“By jingo!” cried Croft, “that’s that cussed balloon! Look here,” exclaimed the fugitive, “I’ll give anyone on board a fiver for a loaded rifle.”
“My crew no fight or ve may get into trouble,” cried the skipper. “Pere-haps dat is a varbalon from my contree, it come dat vay from the east.”
“I know where it comes from, skipper,” cried Croft. “If I only had a gun—”
“Here you are, monsieur,” said a fierce-looking fellow, who did not look like one of the crew. “It is fully loaded. And I say,” he added in an undertone, “I am taking explosives to Paris for the glorious Anarchist cause. Will one of our little dynamite bons-bons suit you?”
“Yes, brother of my heart,” said Croft, “and if you can chuck it up high enough, your fortune is made, but don’t blow yourself up in a vain attempt that will fail. After all, it would be safer to trust to ordinary firearms rather than these new-fangled concerns.”

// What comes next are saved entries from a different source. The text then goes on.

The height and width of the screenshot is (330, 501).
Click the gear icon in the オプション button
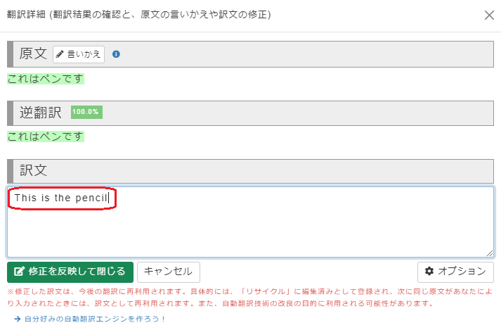pyautogui.click(x=429, y=272)
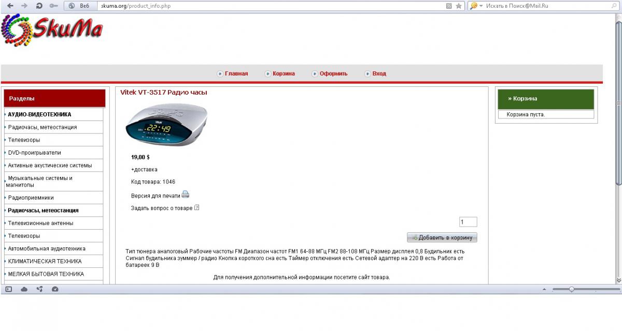Open the Радиоприемники category link
Screen dimensions: 622x331
(31, 198)
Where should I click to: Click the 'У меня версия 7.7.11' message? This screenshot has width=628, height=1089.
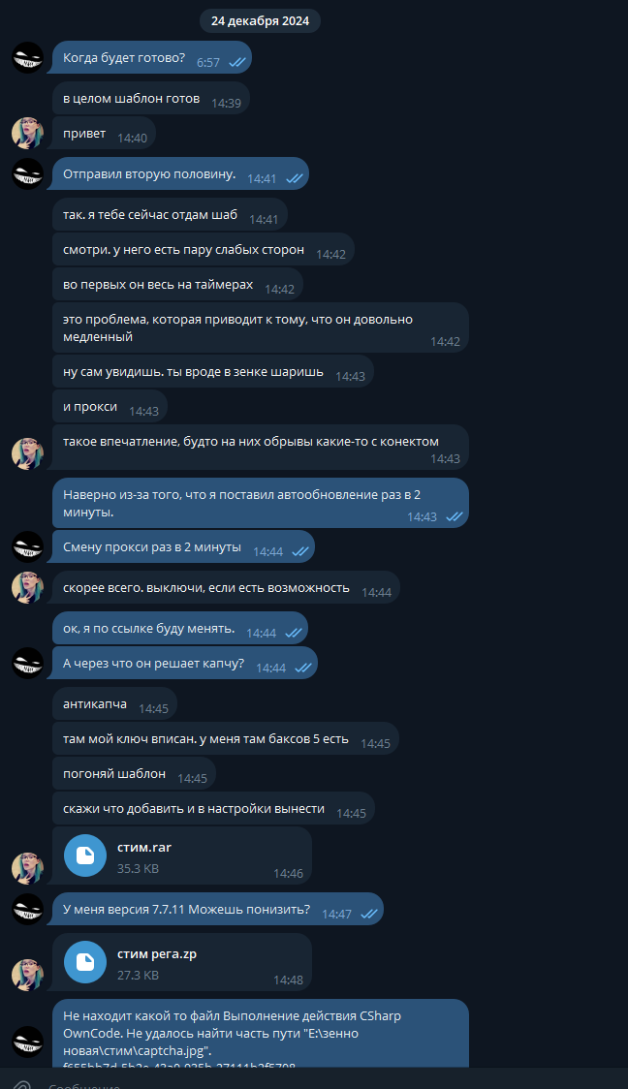click(215, 909)
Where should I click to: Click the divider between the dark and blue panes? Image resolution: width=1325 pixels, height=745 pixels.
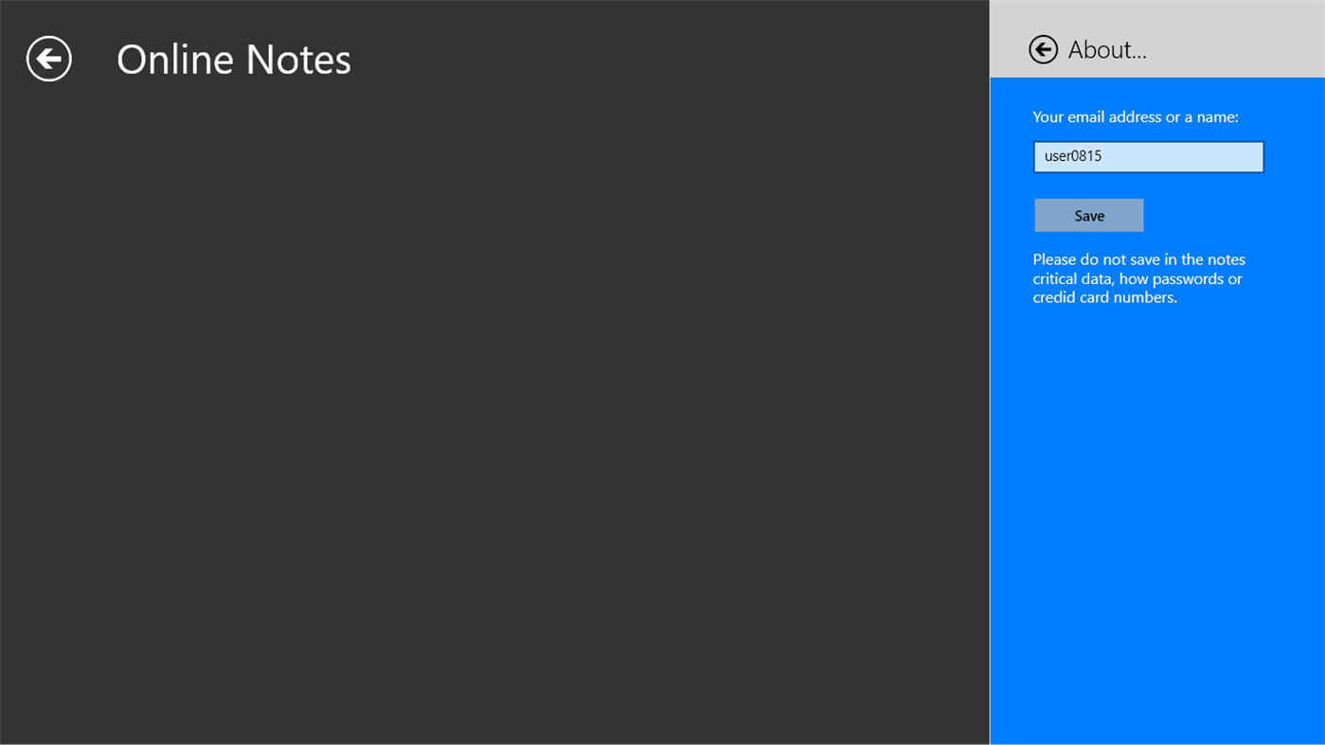click(x=990, y=379)
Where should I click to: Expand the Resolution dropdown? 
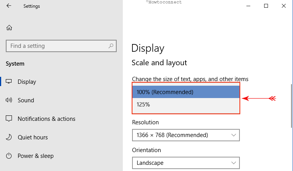(x=186, y=135)
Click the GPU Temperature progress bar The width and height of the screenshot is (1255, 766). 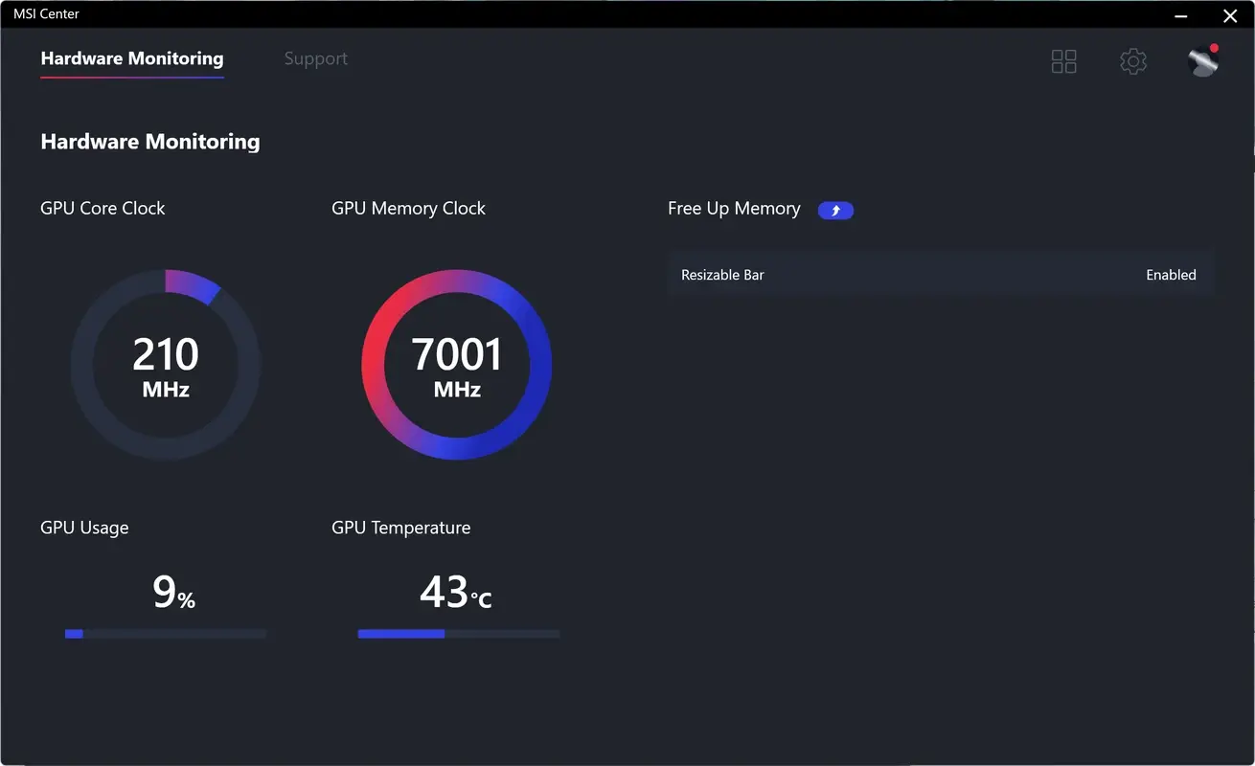coord(458,633)
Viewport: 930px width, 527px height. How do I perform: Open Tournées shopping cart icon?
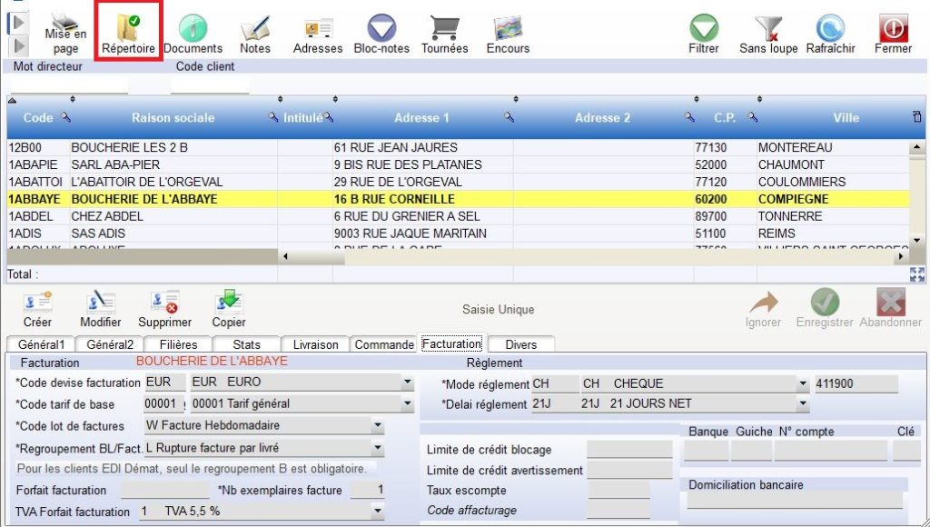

On hearing this conversation, Trigger at once loaded the guns, handing the air-gun to Mr Goodall, who was intent on thinking out a plan to check the skipper from putting his helm up and so avoiding the balloon.
Harry Goodall’s idea was to lower their grapnel a few feet and give it a pendulum-like swing so that it should stand a better chance, by describing a larger area, of coming in contact with the spars and rigging.
“I’m afraid, sir,” said Trigger, “there will be bloodshed.”
“Well, we must avoid it if possible, Tom,” replied his master.
“Don’t kill Croft,” said the detective; “I want particularly to take him alive.”